- [Short task]:
Format the lines from the one holding "Where should I click to: Open the" through the one holding "Action: point(175,419)", inclusive, as a Markdown table with the columns Row and Line. Number the rows, skip any blank lines, and leave the pictures out.

[Element and text position data]
** Start **
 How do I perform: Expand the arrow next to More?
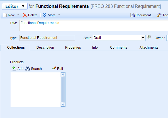click(59, 15)
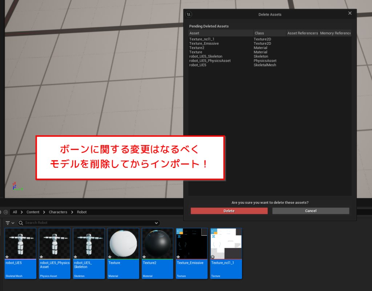Navigate to the Characters breadcrumb folder
This screenshot has height=291, width=372.
coord(58,212)
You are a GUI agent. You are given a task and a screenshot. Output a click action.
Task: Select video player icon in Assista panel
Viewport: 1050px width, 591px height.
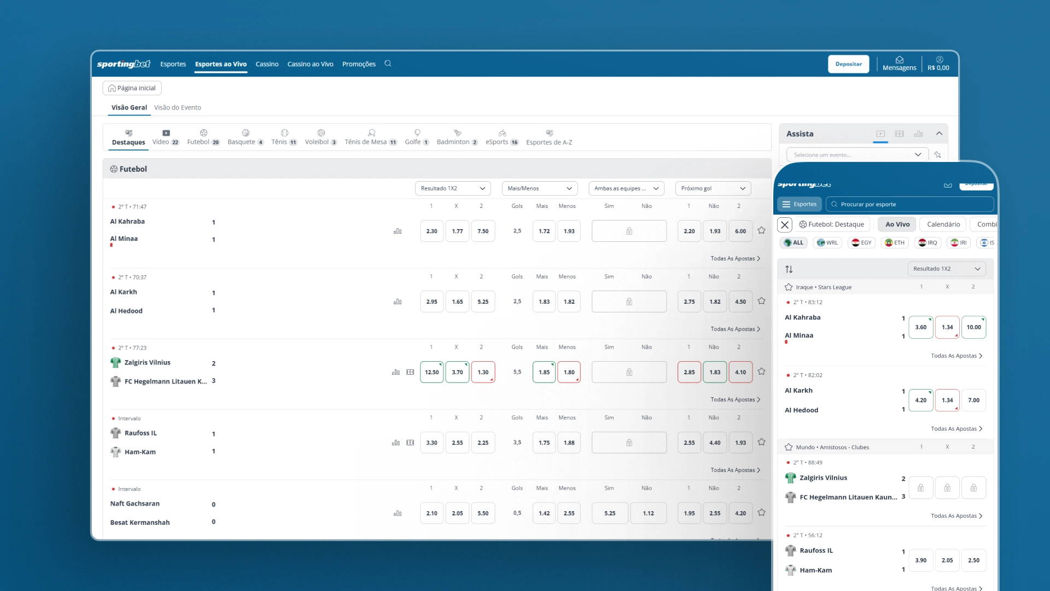tap(880, 134)
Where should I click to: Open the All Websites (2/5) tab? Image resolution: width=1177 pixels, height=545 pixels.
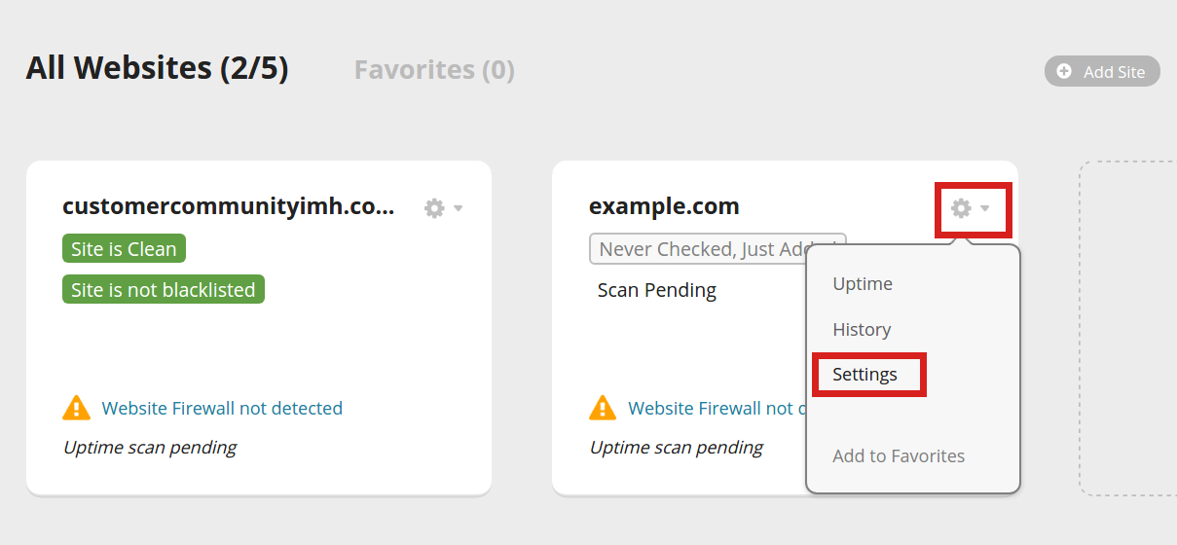[x=157, y=68]
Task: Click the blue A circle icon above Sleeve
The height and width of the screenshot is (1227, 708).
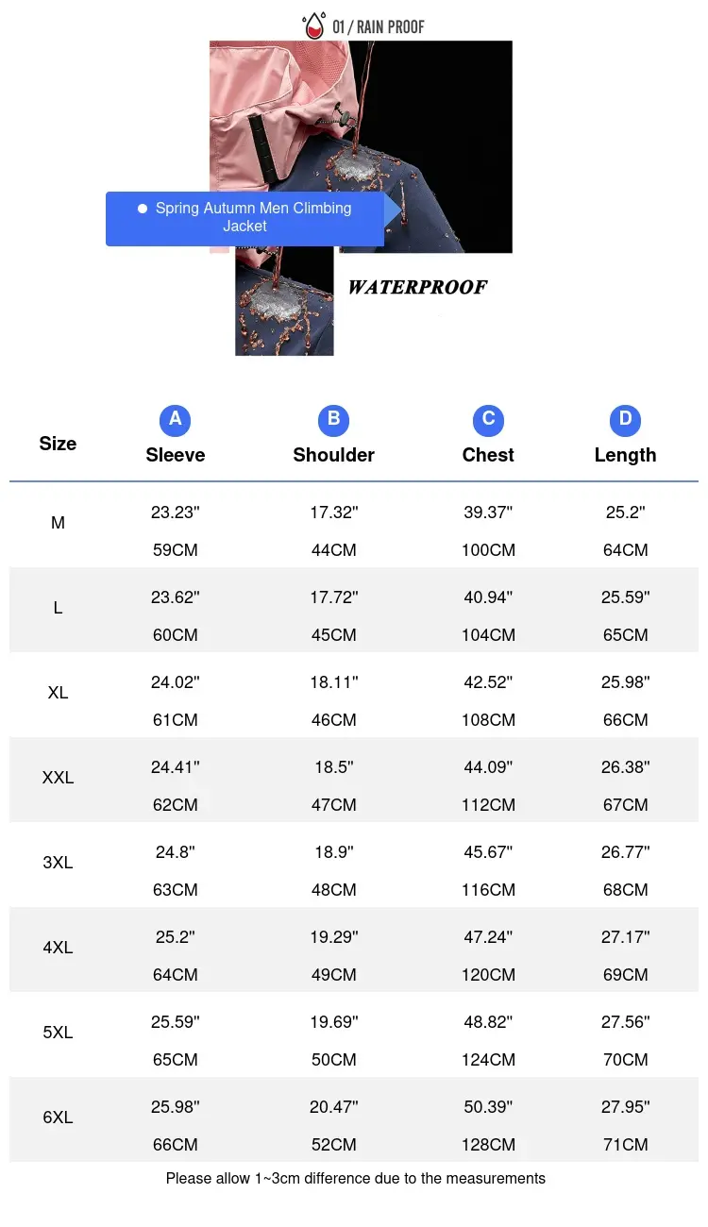Action: point(175,419)
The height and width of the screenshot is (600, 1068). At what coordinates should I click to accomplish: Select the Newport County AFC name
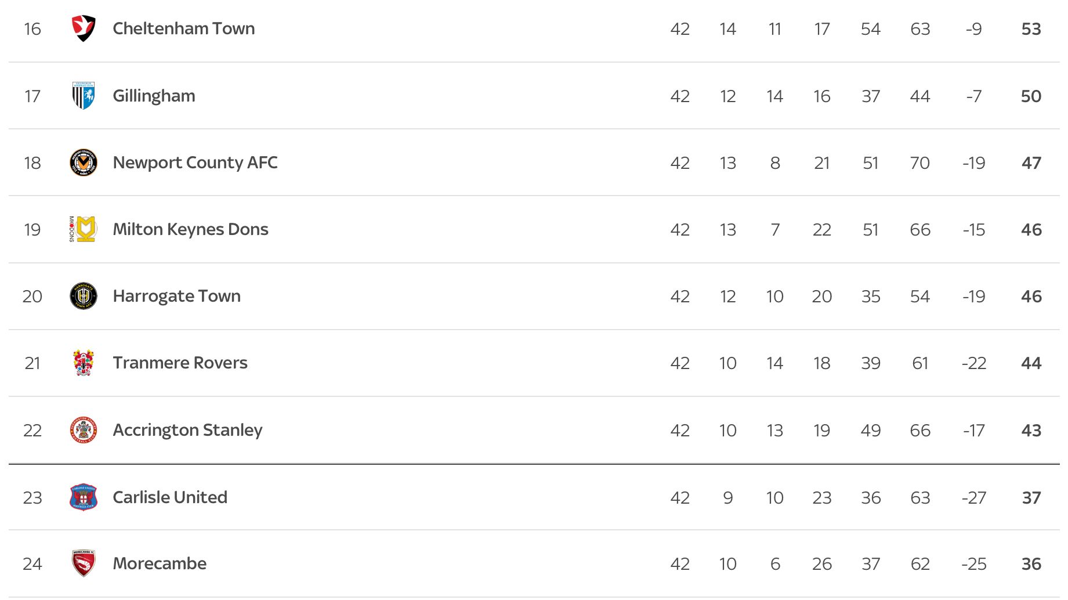pos(195,162)
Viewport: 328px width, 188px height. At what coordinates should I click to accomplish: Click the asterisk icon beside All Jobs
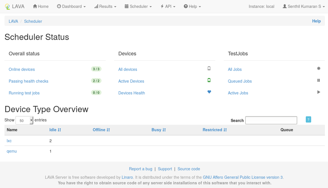(x=318, y=68)
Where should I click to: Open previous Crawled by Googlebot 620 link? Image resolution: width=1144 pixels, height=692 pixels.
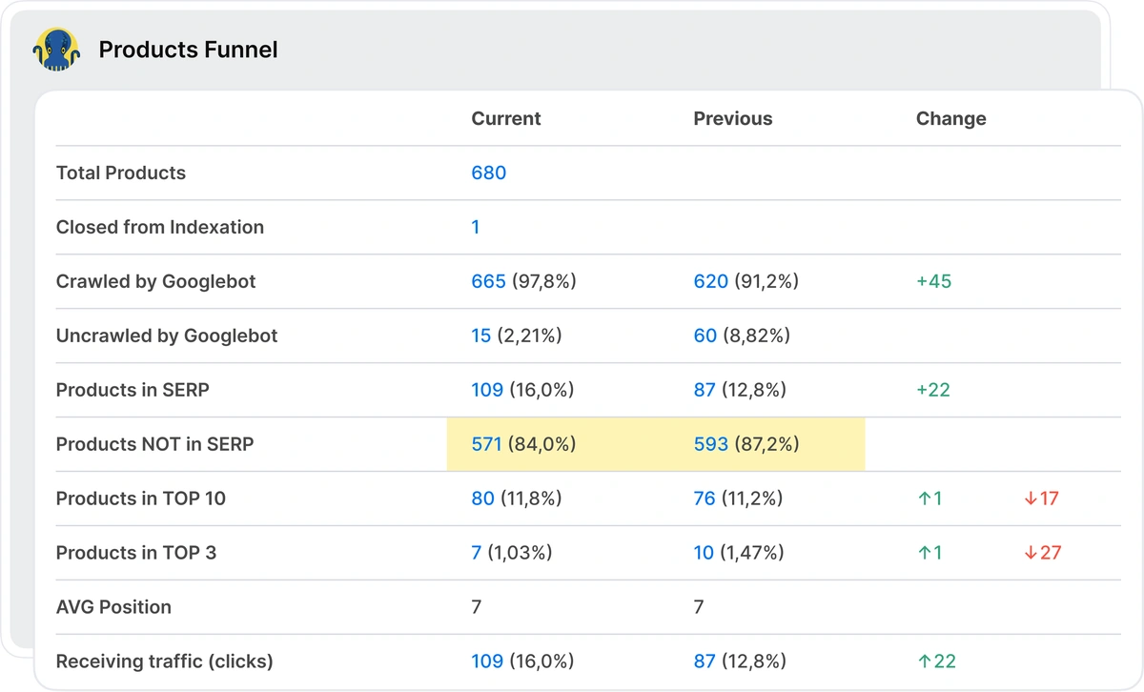pos(710,281)
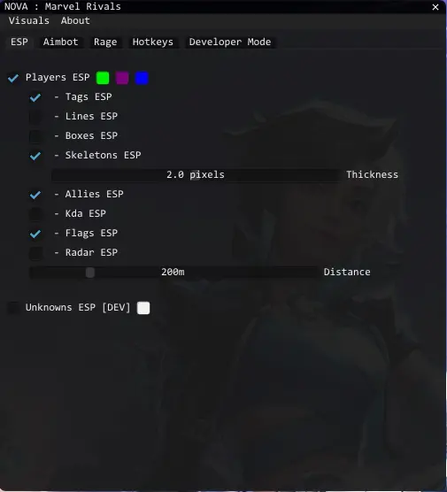Check the Unknowns ESP [DEV] checkbox
Viewport: 447px width, 492px height.
(x=13, y=308)
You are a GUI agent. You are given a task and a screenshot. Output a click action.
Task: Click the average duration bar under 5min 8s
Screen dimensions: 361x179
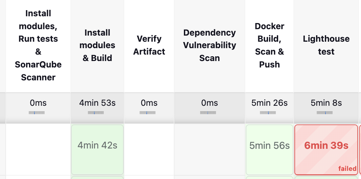324,113
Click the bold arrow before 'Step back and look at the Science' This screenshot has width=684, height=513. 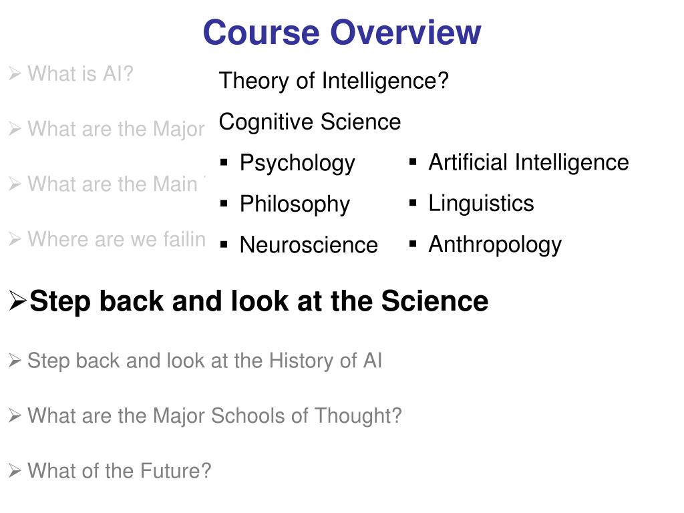18,301
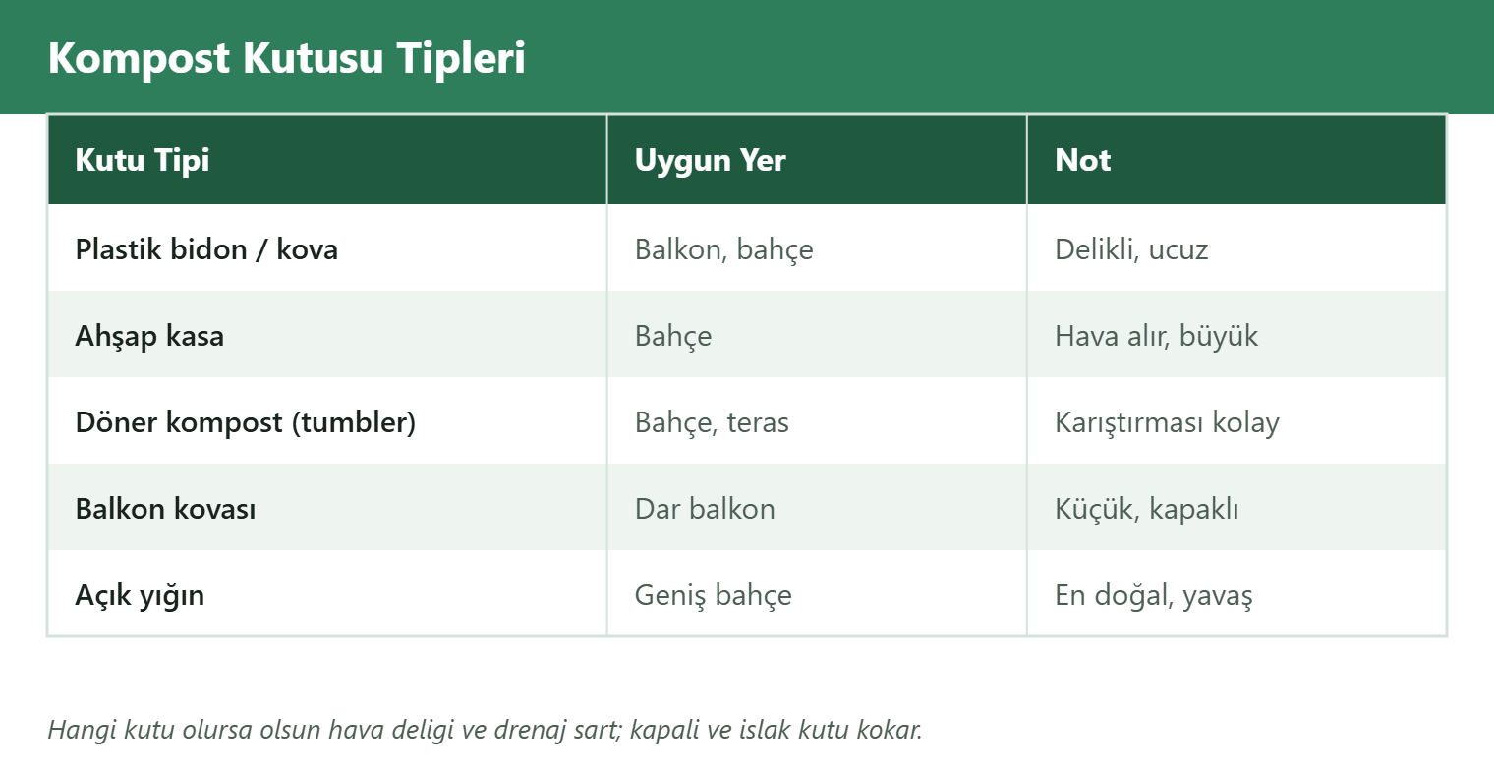Click the Dar balkon cell

click(x=817, y=508)
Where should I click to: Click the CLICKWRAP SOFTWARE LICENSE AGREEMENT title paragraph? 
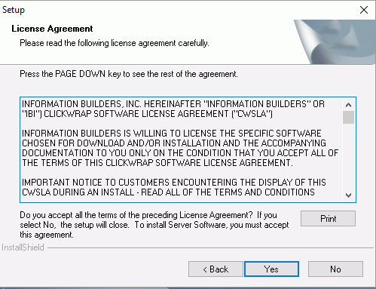(x=173, y=109)
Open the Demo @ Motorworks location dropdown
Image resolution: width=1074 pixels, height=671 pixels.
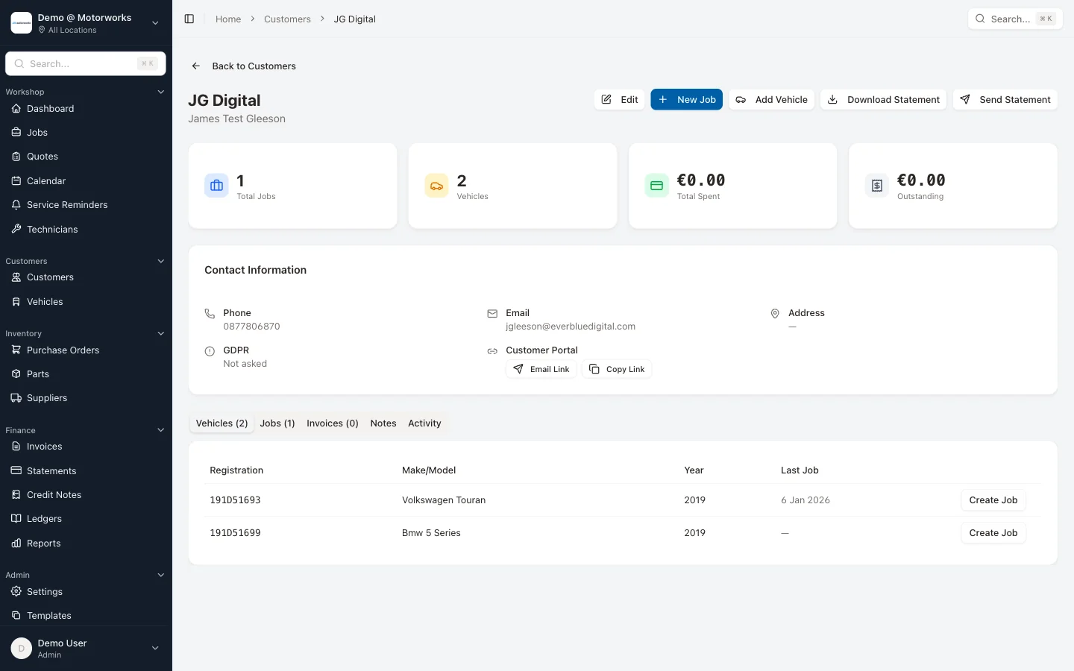point(155,23)
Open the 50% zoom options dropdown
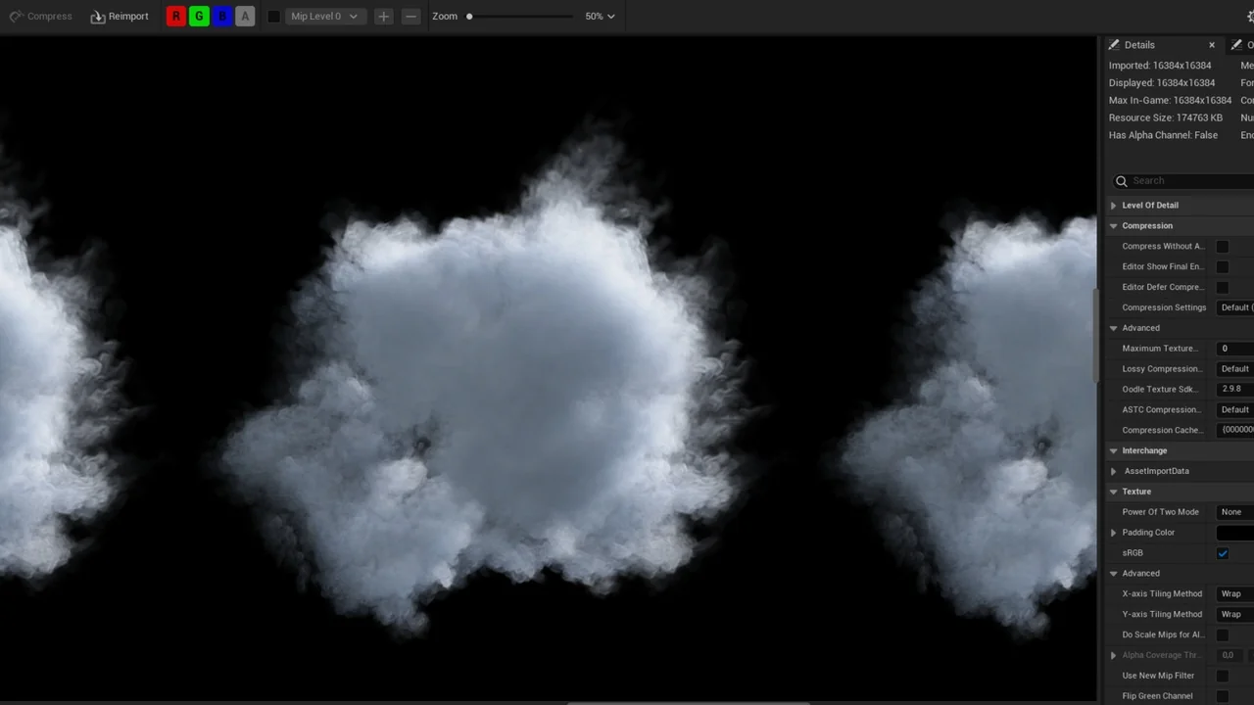The width and height of the screenshot is (1254, 705). 600,17
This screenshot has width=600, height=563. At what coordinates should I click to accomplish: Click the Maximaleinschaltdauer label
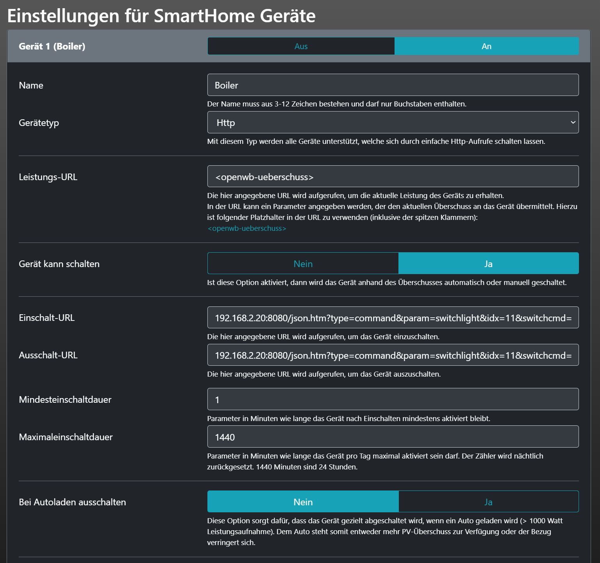65,437

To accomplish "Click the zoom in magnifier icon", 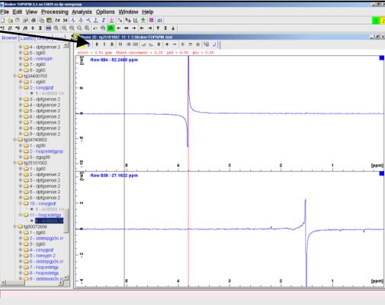I will (x=56, y=28).
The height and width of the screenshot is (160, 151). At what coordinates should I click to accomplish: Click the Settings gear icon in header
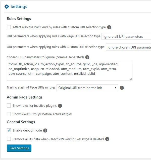(7, 7)
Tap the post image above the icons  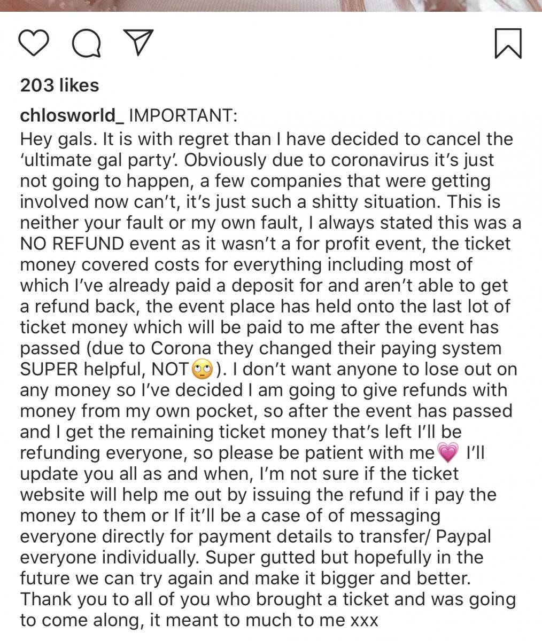(271, 5)
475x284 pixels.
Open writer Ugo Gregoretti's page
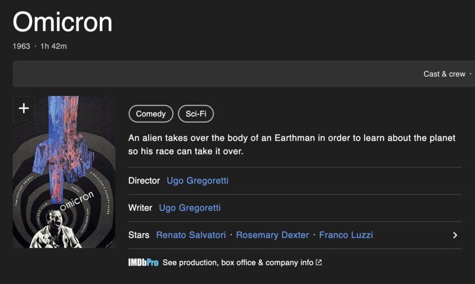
** End **
- [Correct result]:
| Row | Line |
|---|---|
| 1 | Where should I click to: Open the All Websites (2/5) tab? Image resolution: width=1177 pixels, height=545 pixels. |
| 2 | [x=157, y=68] |
| 3 | Task: Click the blue A circle icon above Sleeve |
| 4 | The height and width of the screenshot is (1227, 708). |
| 5 | Action: point(175,419) |